If ever there was a South African who deserved a Presidential award for service above self, it’s Snyman.
But why is the Hennops so chronically polluted? Simple. Its headwaters are to be found in, or flowing through, Tembisa, Ivory Park, the Centurion industrial area and Olievenhoutbosch. In all of these areas rubbish removal services, and street cleaning, are minimal, if they exist at all. As a result, rubbish accumulates, through carelessness, gravity or wind action on what residents may see as wasteland, which is often a watercourse, the very watercourses that, when it rains, form the headwaters of the Hennops.
And what is this waste? Simply every sort of detritus produced by the activities of life. Plastic wrappers, bottles, polystyrene packaging, disposable nappies, rags, personal hygiene items, even broken furniture, discarded supermarket trolleys, car parts, old suitcases, shoes ~ you name it.
And this, accompanied by broken branches and uprooted trees, makes its way down the river till it encounters a weir or a low-lying bridge, where it sticks and consolidates into a solid mass of mess.
Thus, the efforts of Snyman and his teams, while noble and well-meaning, are only as effective as sticking a plaster over a septic wound. Unless, in other words, an effort is made to stem the flow of rubbish into the headwater streams, Snyman and his teams are doomed to a life of continued and continual clean-ups.

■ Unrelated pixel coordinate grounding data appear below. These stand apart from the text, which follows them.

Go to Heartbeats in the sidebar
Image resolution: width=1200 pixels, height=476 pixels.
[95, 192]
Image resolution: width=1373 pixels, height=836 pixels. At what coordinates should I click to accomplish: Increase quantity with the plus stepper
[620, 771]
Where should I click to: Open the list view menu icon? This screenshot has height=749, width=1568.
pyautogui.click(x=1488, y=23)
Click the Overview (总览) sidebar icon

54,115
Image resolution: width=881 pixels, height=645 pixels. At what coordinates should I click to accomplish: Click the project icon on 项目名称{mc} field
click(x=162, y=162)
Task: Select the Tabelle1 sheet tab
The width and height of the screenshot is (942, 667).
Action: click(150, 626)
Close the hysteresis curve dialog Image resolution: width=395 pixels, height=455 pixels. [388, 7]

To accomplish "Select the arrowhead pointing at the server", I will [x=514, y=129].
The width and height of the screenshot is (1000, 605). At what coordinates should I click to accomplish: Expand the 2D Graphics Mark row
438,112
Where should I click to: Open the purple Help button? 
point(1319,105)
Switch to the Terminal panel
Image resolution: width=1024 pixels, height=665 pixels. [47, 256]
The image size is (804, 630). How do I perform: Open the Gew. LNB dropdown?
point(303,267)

So what’s to be done? Fundamentally, consumers (and we mean consumers the world over) must adopt a different mindset to their purchasing and consumption: one that takes ownership of the bought product not only for its useful lifetime but for its “afterlife” as well. In other words, one must be responsible for one’s possessions right through their total existence, from the moment of purchase until the item ceases to be, either because one has sold it to somebody else, or because it has been repurposed or refurbished, or until it has been broken up and its components reused in some way.
And this includes not only the product itself, but whatever instruction manuals and packaging material it came with as well.
Moreover, a bit of Extinction Rebellion consumer activism wouldn’t go amiss. Thus, products sold in non-recyclable or wasteful packaging should be boycotted (we wrote last edition how recycling depots will not pay for coloured cooldrink bottles, for example. If such drinks were boycotted in-store by sufficient numbers of consumers the manufacturers would soon investigate the reason for the drop in sales and make a change).
And there’s no doubt that the state could help drive the necessary change in consumer behaviour through the simple economic persuasion of taxing certain packaging material out of existence, for example those that cannot be recycled and for which recyclable alternatives exist. Or by banning them outright.
For, unless society curtails the use of plastics and changes its consumption patterns anything that floats and which doesn’t have intrinsic value is headed one way, and that’s downhill and downstream, and eventually out to sea, where it floats round and round on the ocean currents until it encounters one of the big (very big) garbage gyres that now grace the centres of every ocean.
And despite the noble but completely futile attempts by various environmental do-gooders to remove the gyres (a totally impossible task seeing that some cover a surface area the size of the Free State) they will only get bigger each year unless nations worldwide (South Africa included) choose to cut off the head of the snake as it were and stop the stuff from entering the environment in the first place.